Startups

A startups’ guide to Usability and UX and how to include it into your product development

“Design is not just what it looks like and feels like. Design is how it works.” – An aspiring entrepreneur once believed, and today it’s history. Late Steve Jobs beautifully summarized a product’s appeal to the user is not purely aesthetic but the functionality and usability of the product plays an equal importance in designing a memorable experience for the user.
And how do you create this experience is by practicing a user centric design (UCD) approach to design your product and service. A UCD approach follows user experience and usability principles and best practices, studying the user behavior and pattern. International brands like Apple, Uber, Amazon invest heavily on studying the user patterns, behavior and tailoring it to the regional needs and experience.
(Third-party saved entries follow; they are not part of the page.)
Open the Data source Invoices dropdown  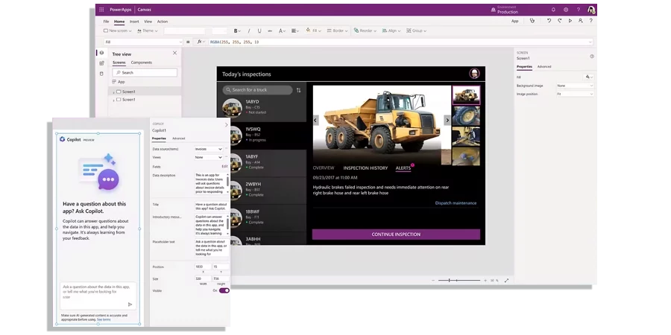click(209, 149)
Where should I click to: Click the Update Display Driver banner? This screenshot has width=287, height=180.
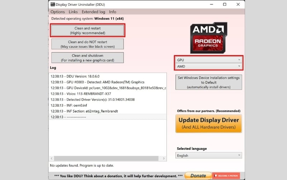coord(208,123)
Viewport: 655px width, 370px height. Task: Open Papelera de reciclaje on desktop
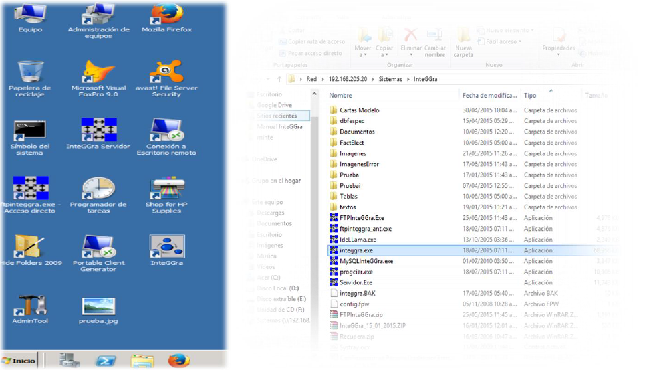30,72
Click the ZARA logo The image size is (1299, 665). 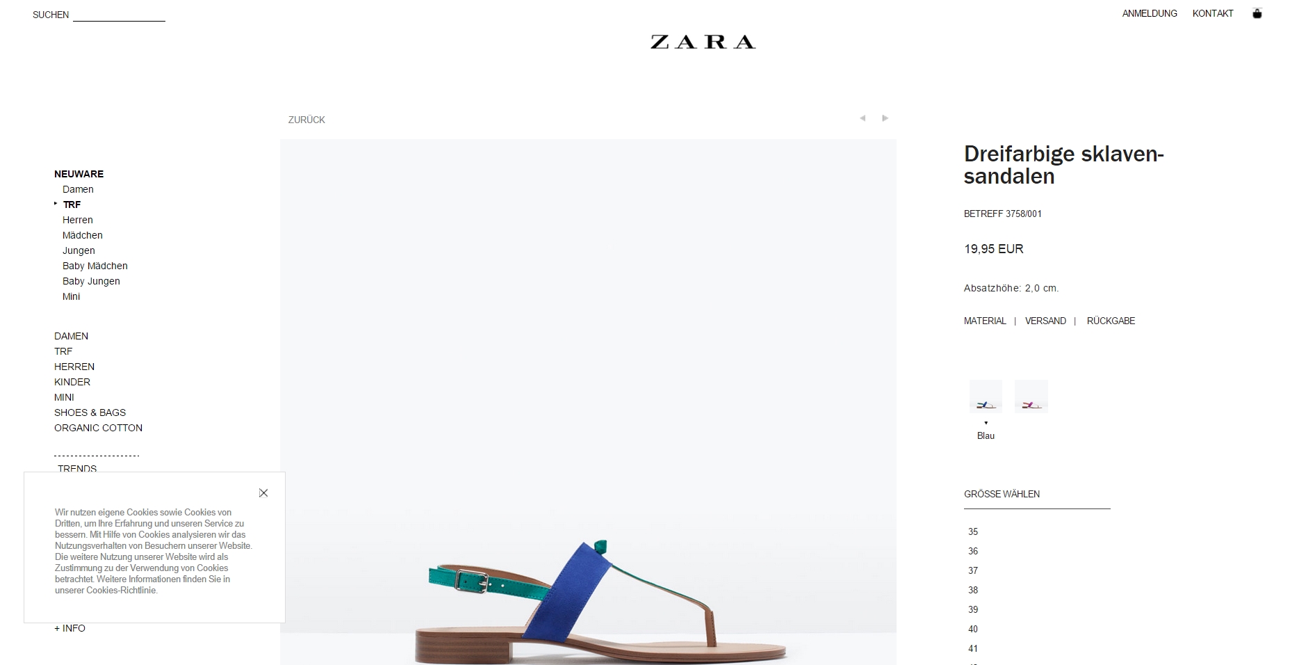(703, 42)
Now if you go online and type UX or UCD processes you will get tons of variation on the process. I have listed the bare minimum UX process you can follow to get a minimum viable product out with the desired results.

Discovery/Research

This is the beginning of your journey – The stage where maybe you only have a rough concept or idea in your head. But to make sure the idea is not based on only your assumptions you need to get your real users involved to get insights on their current patterns (ideally 6-8 people per user group will give you enough data). With these insights you might get a list of wish-list from the users, so make sure you have your business requirements and KPIs front of it, otherwise you might tend to deviate a start creating a mix of everything. Next, do a quick analysis on your competitor’s products/services to check how they addressed the user’s problem. This analysis will help give you a direction to get a competitive edge and also help you prepare a unique value proposition to the users.

Define

This is where you form a solid strategy bridging the user’s need and the business goals, keeping in mind the technology constraints. Based on all the research insights you get, you begin setting your foundation with a clear goal that will help you build your prototype. You can build this by creating persona’s (fictional character of your users – although fictional this will closely represent your target audience, their behavior (platform used, technical knowledge, etc.), needs, goals and frustrations) and formulating a customer journey that will help you identify solution based on the frustration points of the user’s current journey that can help ease their process.

Prototype

Now go ahead and start drafting sketches of how your product will flow, the hierarchy and priority of content, the material or kind of content you will be needing. If it’s a digital interface draft the different screens (build a wireframe – blueprint of your interface). With the prototype the you will get the clear picture of how the features intent to flow. Prototyping will help you discover any error or design changes that you need to accommodate before you go in full steam to develop your final product or service, which of course will save your time and money. The aim is to build the right product before the perfect one. The prototype will also help the initial flows / product concept with the users.

Validate

With the prototype created, you have you first ideation in hand, time to test it! Testing is very crucial in a UX process. When you say you created a user centric design, then how can you proceed without getting your users to test it. Get your prototype tested by real user to validate if the flow is as per user’s mental modal. You can gauge if your product is intuitive and it ticks the user’s expectation to use the product. Around 5 users gives around 85% of usability issues (NN group), so you’re good if you have around 8 users, you will have enough data to validate if you’re product is doing good. If not, go back to the drawing board, go back to the define or prototype stage, depending on the insights you get from the user. Remember always keep validating your concepts with your users!

Post-Launch

Even after launch your job is not done. You need to constantly be aware of the changing trend, to check if your product needs a tweak or a re-design to fit the changing patterns. Keep testing, keep having user interviews to understand if the user needs have changed or the behavior has deviated. Keep abreast with the change in technology and best practices that directly impacts your product.